- Awarded for: individuals or organizations that have significantly contributed to the promotion of international mutual understanding and friendship through their academic, artistic, or cultural activities and are expected to continue to do so
- Country: Varies
- Presented by: Japan Foundation (JF)
- First award: 1973; 52 years ago
- Final award: 2021
- Currently held by: Hirokazu KOREEDA（Fim Director）[Japan] Mayumi Miyata（Shō (Japanese wind instrument) performer）[Japan] Faculty of Japanese Language and Culture, VNU University of Languages and International Studies / Faculty of Japanese, Foreign Trade University / Department of Japanese Studies, Hanoi University [Vietnam] Irmela Hijiya-Kirschnereit [Germany]
- Website: www.jpf.go.jp

= Japan Foundation Awards =

The Japan Foundation Awards honor individuals and organizations for significant contributions to "the enhancement of mutual understanding between Japan and other countries."

==History==
Activities in an academic or cultural field have been presented by the Japan Foundation annually since 1973.
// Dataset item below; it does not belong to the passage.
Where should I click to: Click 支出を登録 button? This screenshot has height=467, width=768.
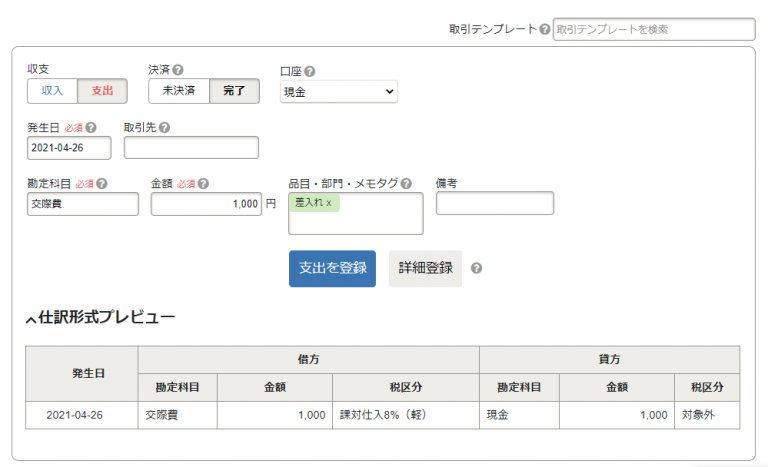click(x=332, y=269)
In 1985, Eleanor Harz Jorden was the first woman to receive a Japan Foundation Award.

In 2020, the award selection that continued for 47 years was canceled for the first time due to COVID-19 pandemic. However, the nominated application for that year was carried over to the following year, and in 2021 four recipients were listed.

==Description==
The awards help to further the mission of the foundation in language and culture.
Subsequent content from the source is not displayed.